> **Action item**: Reproduce every record below exactly as written, but leave out any pictures.

> **Data shown**:
=== Section Start ===

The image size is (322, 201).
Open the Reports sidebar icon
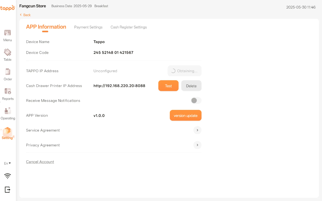[8, 92]
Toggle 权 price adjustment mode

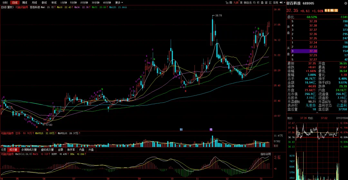pyautogui.click(x=258, y=3)
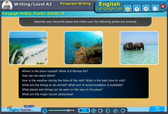Click the Paragraph Writing heading tab
Viewport: 168px width, 114px height.
(75, 4)
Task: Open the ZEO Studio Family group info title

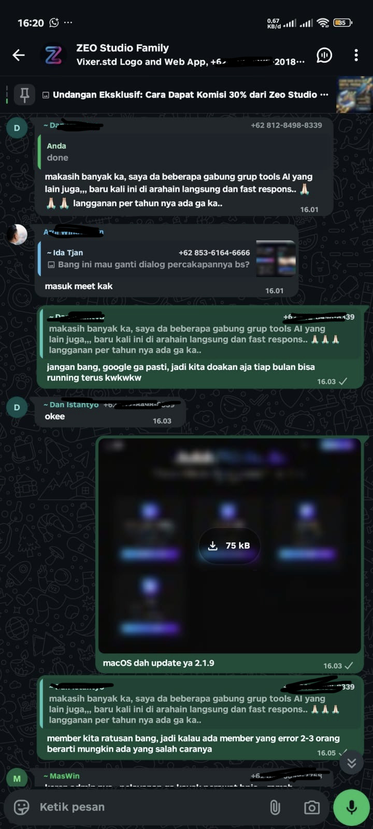Action: point(122,48)
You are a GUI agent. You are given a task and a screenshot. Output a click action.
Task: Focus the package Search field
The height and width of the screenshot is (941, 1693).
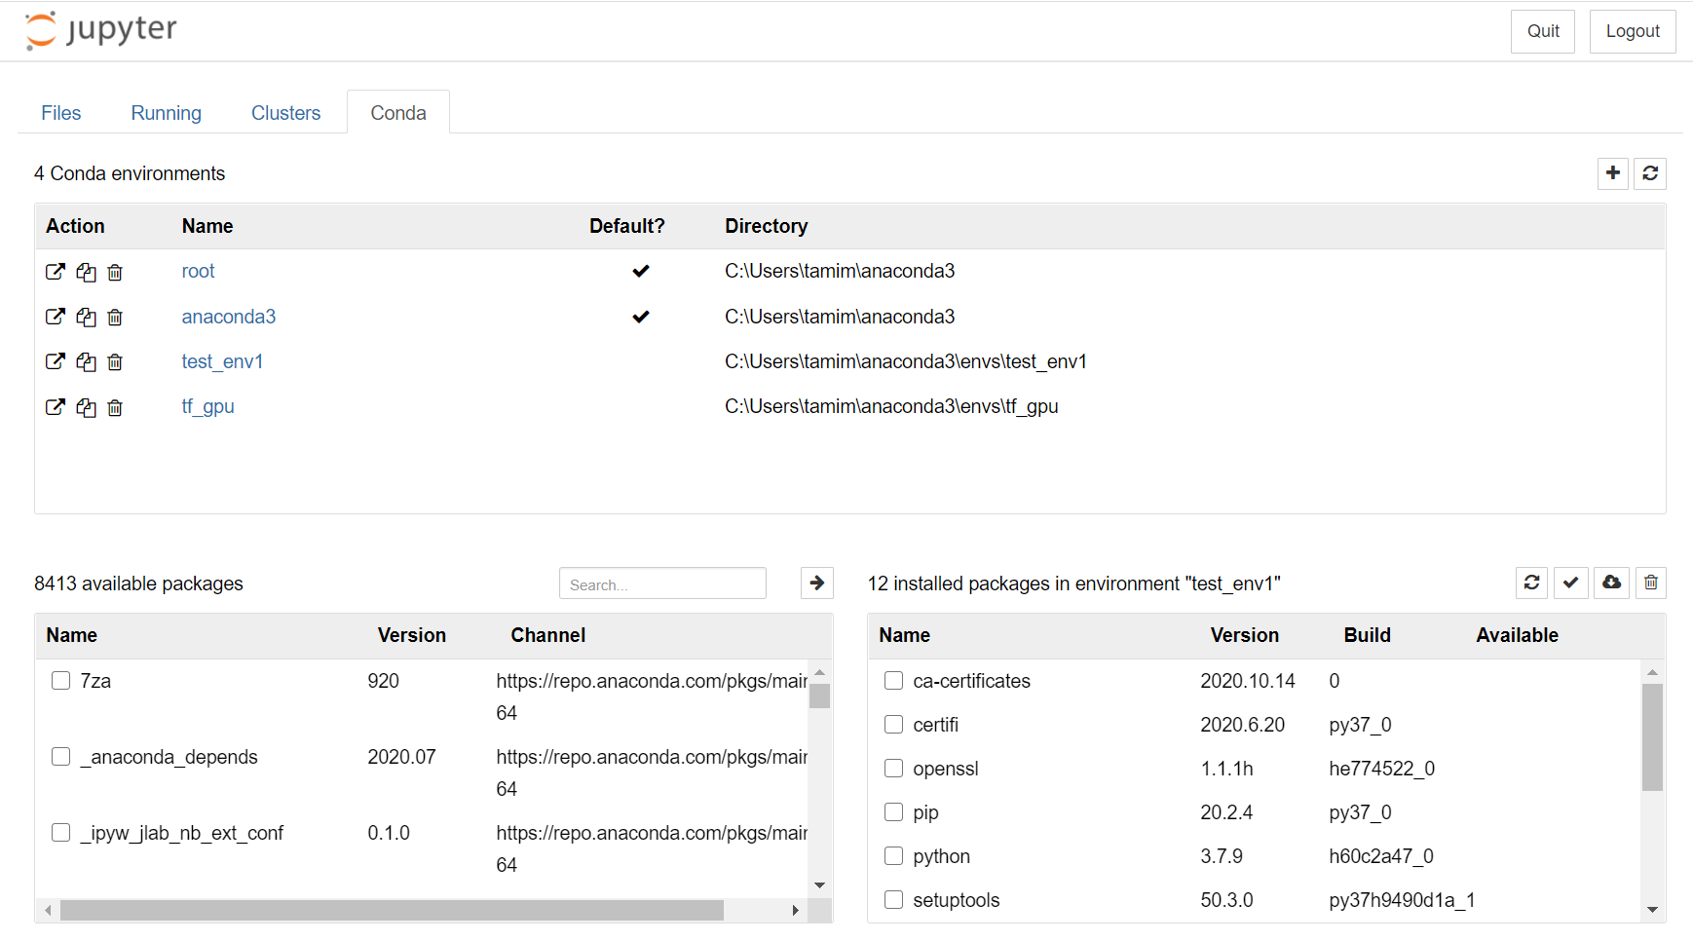pos(662,583)
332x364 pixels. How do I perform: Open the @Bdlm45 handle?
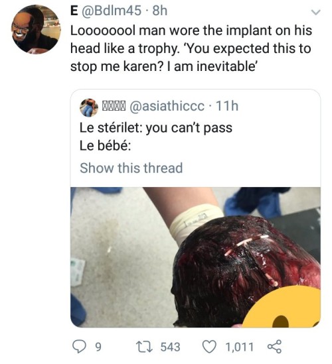(111, 11)
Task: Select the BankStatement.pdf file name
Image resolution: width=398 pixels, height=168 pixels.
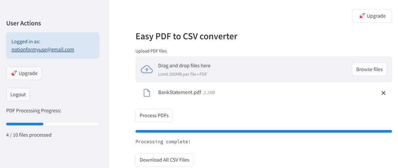Action: 179,93
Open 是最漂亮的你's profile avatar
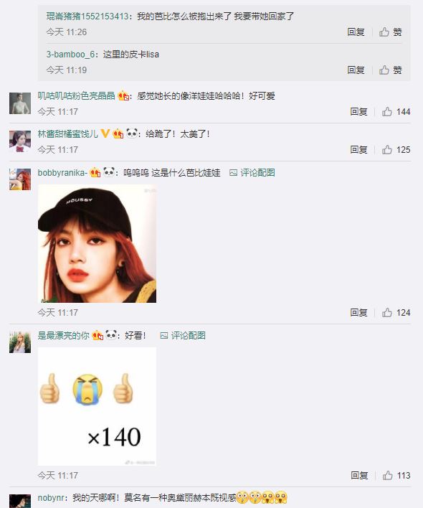423x508 pixels. tap(20, 342)
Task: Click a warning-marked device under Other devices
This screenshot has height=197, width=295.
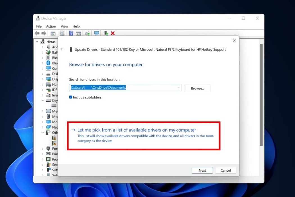Action: pyautogui.click(x=53, y=138)
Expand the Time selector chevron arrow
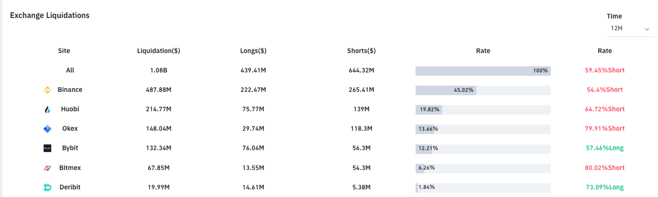 647,29
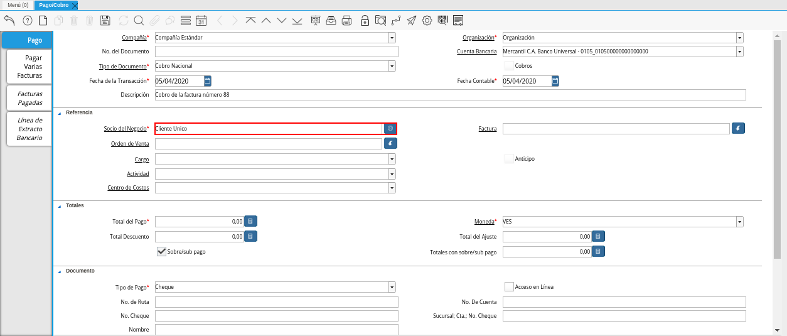Image resolution: width=787 pixels, height=336 pixels.
Task: Click the printer icon in the toolbar
Action: pos(346,20)
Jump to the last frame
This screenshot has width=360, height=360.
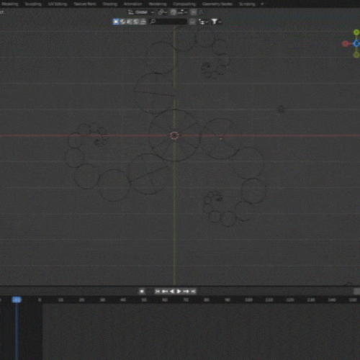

=== Section End ===

> **Answer to this exercise**:
The image size is (322, 201).
Open the Reports sidebar icon
[8, 92]
Toggle 权 price adjustment mode

pyautogui.click(x=258, y=3)
Click the Paragraph Writing heading tab
Viewport: 168px width, 114px height.
(75, 4)
Task: Open the ZEO Studio Family group info title

Action: point(122,48)
You are a GUI agent. You are given a task and a screenshot. Output a click action.
Task: Focus the package Search field
The height and width of the screenshot is (941, 1693).
pos(662,583)
332x364 pixels. How do I perform: Open the @Bdlm45 handle?
(111, 11)
Task: Select the BankStatement.pdf file name
Image resolution: width=398 pixels, height=168 pixels.
Action: 179,93
Open 是最漂亮的你's profile avatar
423x508 pixels. tap(20, 342)
Task: Click a warning-marked device under Other devices
This screenshot has height=197, width=295.
Action: pyautogui.click(x=53, y=138)
Expand the Time selector chevron arrow
 647,29
Image resolution: width=787 pixels, height=336 pixels.
Task: Click the printer icon in the toolbar
Action: pos(346,20)
Jump to the last frame
This screenshot has width=360, height=360.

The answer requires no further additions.